À l’occasion de la Journée mondiale de lutte contre le cancer, Karin Tarte, professeur en immunologie, et Fabrice André, directeur de la recherche à Gustave‑Roussy, étaient les invités du 8h20. Des auditeurs considèrent que certaines causes du cancer ont été oubliées. Voici une sélection de leurs messages.
Je suis très surprise et très déçue qu’au cours de l’entretien de 8h20 ce matin sur la lutte contre le cancer il n’ait jamais été fait mention des pesticides et autres pollutions environnementales (exposition aux PFAS, particules fines et autres substances chimiques) comme cause de cancer (du sein, prostate, poumon, côlon…). Seuls le tabac et l’alcool ont été cités, rejetant totalement la faute de leur maladie sur les individus. Ce qui est vrai pour une part, mais il ne manque pas d’études scientifiques (ces dernières semaines encore) qui pointent du doigt les causes environnementales d’une part importante et surtout de l’augmentation notable des cancers en France.

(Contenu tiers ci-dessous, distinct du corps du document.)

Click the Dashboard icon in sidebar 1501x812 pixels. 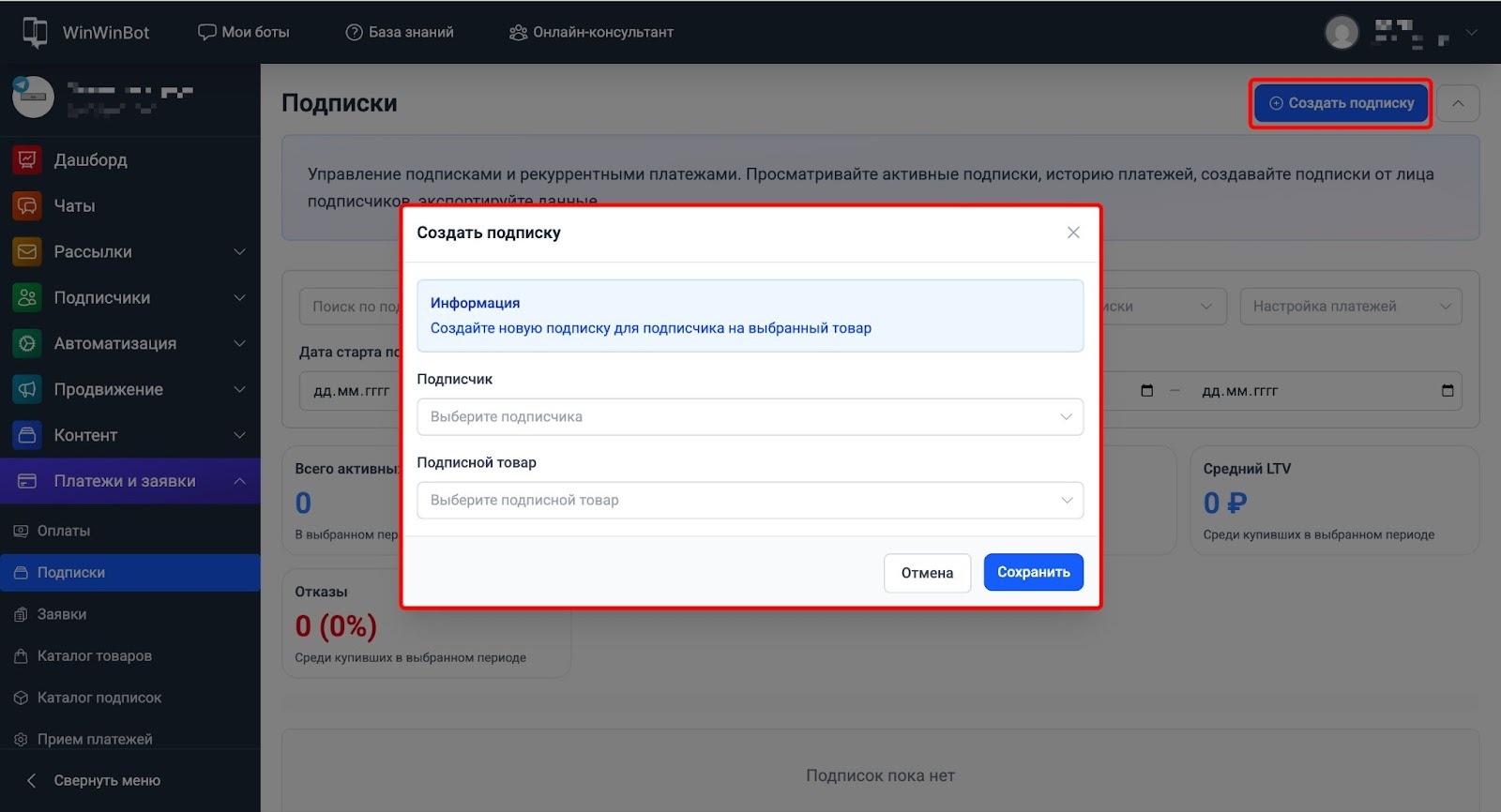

Je trouve cet oubli ou ce silence très étrange. J’ai une grande confiance dans l’information de France Inter mais cette lacune m’a sauté aux oreilles.
Sur le cancer on renvoie depuis des décennies aux causes individuelles, tabac et alcool, culpabilisant les victimes, et ignorant les causes environnementales. L’agriculture en est un cas exemplaire, où on étouffe les témoignages des paysans au profit des lobbies agro‑industriels.
Cela justifierait un 8h20.
Je suis scandalisé d’entendre dans votre émission que l’on guérit mieux du cancer aujourd’hui qu’il y a 20 ans et que vous relayez l’idée que le cancer est dû au mode de vie. Vous affirmez que la science a fait des progrès. Ce que vous ne dites pas, c’est que dans nos campagnes les gens meurent du cancer en plus grand nombre et sont contaminés par les épandages agricoles de produits chimiques dans l’indifférence absolue des élus locaux, départementaux et les parlementaires. Il est révoltant d’entendre que le cancer est lié à notre mode de vie alors que c’est dans notre environnement hyper pollué aux pesticides que se trouvent les causes du cancer. Et pendant ce temps le sénateur Duplomb remonte aux créneaux pour autoriser plus de pesticides dans l’agriculture. Soigner le cancer c’est bien, bien lutter en amont contre ses causes c’est la priorité.
Le grand entretien à propos du cancer était très orienté alors que les fumeurs et la consommation d’alcool baissent (on nous répète sans arrêt que les viticulteurs sont en difficulté…) les cancers progressent fortement et il n’y a eu aucune allusion sur tous les produits chimiques largement répandus dans le sol, l’eau, l’air… Avant de vouloir soigner ce fléau, pourquoi ne pas vouloir éviter de les propager, il manquait vraiment ce côté.
Dans les interventions concernant la journée « cancer », les causes mentionnées sont tournées uniquement vers des comportements personnels, alcool, tabac…
Cela donne une impression désagréable de culpabilité…
Or hier on parlait de cette dame cancéreuse intervenant au Parlement pour dénoncer les pratiques agricoles d’utilisation des pesticides et autres « crasses » qui provoquent aussi des cancers aux riverains.
Il y a eu le cas à Asbest en Russie dans l’industrie qui a tué pas mal d’ouvriers.
Je ne veux nullement dire que le tabac et l’alcool ne sont pas nocifs mais ils ne sont pas les seules causes de développement des cancers. Il y a des personnes non fumeuses qui peuvent être malades des poumons…
Serait‑il possible d’ouvrir un peu plus le sujet ?
Dans le grand entretien de ce matin 4 février sur le cancer, je regrette qu’aucune question n’ait été posée aux invités sur la prévention primaire, en particulier sur les causes environnementales du cancer : pollution, pesticides… (explosion des cas de cancer du pancréas, clusters de cancers dans des zones polluées). À quand une émission sur le même sujet avec des épidémiologistes et des associations ?
Fidèle auditeur de FI et entre autres des émissions du matin, je suis parfois mécontent de ce que j’entends. Ce matin par exemple, vos invités et vous parliez du cancer.
J’ai réécouté l’émission et les mots « alimentation et environnement » n’ont jamais été prononcés alors que ces deux facteurs sont essentiels dans le pourcentage des cancers.
Quand l’oncologue parle des causes (alcool, tabac) vous auriez dû intervenir et parler des nombreuses autres causes (pesticides, agro‑industrie, environnement, air, etc.) car ces causes ont une influence majeure sur les plus de 400 000 cancers qui sont découverts et traités chaque année.